応仁の乱、そして1797年の大火災をも生き延びたこの庭は作者・作庭意図ともにいまだに闇の中。白砂に配された、どの位置から見ても15個すべては見ることはできないという石の配置も、想像力を掻き立てて止まらない。諸説は飛び交うものの、結局は「見た人のお好みのままに」が正解ってことか。
砂を空と見れば石は山となり、海と見れば島になる。その時に見えた解釈こそが、その瞬間の自身の心を写すのだとしたら、石庭は見るものにとっての心のバロメーター。見るたびに違って見えるのもまた、納得。
龍安寺の見所
応仁の乱の東軍総帥・細川勝元が徳大寺家の山荘を譲り受け、義天玄承を迎えて宝徳2年(1450)に禅寺として開山。伽藍は応仁の乱で焼失したが、有名な枯山水の方丈庭園は残り、深淵な禅の世界を今に伝える。

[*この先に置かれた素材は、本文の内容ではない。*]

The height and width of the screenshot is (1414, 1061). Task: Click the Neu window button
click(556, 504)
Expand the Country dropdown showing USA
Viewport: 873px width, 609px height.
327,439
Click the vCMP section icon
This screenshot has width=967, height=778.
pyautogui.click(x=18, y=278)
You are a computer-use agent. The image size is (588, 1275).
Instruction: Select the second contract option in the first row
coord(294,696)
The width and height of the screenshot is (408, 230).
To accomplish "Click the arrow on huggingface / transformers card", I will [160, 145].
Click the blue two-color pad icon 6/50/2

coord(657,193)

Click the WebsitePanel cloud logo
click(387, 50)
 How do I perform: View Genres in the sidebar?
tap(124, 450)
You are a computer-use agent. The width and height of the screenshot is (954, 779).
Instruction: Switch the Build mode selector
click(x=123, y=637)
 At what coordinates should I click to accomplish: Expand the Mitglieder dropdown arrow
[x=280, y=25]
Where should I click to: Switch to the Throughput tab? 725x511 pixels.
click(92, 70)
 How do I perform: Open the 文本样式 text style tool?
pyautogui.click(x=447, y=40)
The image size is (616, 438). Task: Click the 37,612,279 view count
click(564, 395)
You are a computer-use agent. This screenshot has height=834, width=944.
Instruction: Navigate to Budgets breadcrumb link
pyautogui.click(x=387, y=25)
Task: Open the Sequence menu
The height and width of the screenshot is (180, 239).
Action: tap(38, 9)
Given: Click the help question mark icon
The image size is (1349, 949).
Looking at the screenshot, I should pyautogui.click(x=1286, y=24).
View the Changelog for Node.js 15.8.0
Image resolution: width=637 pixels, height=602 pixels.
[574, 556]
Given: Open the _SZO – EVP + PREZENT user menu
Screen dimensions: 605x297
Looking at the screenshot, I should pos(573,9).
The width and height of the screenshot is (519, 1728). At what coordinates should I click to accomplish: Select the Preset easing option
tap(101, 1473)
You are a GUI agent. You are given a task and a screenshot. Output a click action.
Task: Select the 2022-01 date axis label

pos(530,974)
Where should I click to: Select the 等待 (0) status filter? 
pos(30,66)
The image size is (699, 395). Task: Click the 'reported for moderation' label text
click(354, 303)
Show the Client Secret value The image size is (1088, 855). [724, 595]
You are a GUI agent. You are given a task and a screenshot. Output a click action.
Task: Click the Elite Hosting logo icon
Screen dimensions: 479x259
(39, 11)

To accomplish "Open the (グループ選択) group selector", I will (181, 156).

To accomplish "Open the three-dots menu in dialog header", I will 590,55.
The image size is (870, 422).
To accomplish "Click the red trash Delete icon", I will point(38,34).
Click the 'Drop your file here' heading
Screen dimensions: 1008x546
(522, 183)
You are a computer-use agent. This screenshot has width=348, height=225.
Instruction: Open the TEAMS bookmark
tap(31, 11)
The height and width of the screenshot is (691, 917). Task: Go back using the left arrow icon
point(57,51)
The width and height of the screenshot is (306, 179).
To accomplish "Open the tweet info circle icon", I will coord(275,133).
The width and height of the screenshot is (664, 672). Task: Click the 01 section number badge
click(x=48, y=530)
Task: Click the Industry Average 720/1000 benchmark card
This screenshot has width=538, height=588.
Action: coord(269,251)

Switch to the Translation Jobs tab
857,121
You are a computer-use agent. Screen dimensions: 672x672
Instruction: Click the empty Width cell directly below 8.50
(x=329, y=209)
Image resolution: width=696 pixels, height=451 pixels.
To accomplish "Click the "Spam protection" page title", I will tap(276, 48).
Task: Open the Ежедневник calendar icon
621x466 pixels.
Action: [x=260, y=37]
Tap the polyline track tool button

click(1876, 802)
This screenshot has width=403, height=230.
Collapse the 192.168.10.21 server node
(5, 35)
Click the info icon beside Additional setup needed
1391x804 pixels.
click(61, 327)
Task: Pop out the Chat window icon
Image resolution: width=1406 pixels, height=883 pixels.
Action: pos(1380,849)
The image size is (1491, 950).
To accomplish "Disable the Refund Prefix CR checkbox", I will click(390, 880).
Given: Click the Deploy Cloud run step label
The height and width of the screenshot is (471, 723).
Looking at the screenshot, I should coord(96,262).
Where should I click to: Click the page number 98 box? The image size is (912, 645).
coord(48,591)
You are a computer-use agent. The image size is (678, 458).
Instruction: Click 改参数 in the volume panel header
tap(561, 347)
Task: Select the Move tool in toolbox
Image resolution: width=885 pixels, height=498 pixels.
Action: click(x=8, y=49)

寺南側は広大な回遊式庭園なので、2種の庭を味わい比べるのも一興。
龍安寺の吾唯知足(われただたるをしる)
釈迦の言葉「知足のものは貧しいといえども富あり、不知足のものは富めりといえども貧しい吾唯知足(われただたるをしる)」を図案化したつくばい。
金持ちでも満足できない人はできないし、貧乏でも感謝の心を持てば満足できるという教えだ。龍安寺にある本物の雰囲気はそれはイイ雰囲気だ。
龍安寺のの見所は石庭だけにあらず
「龍案寺の見所は石庭だけでしょ」なんておお間違い。庭は他にもあるんです。せっかく来たなら苔蒸す緑の庭、睡蓮溢れる青い鏡容池だって制覇したい。3つの庭を比べてみるのもまた一興。いざ、1寺で3度おいしいお値打ちコースへ。
まずは、やっぱり王道・石庭から観賞スタート。正面中央に座って庭を望めば15個の石がすべて見える、との説もあるがその真相は?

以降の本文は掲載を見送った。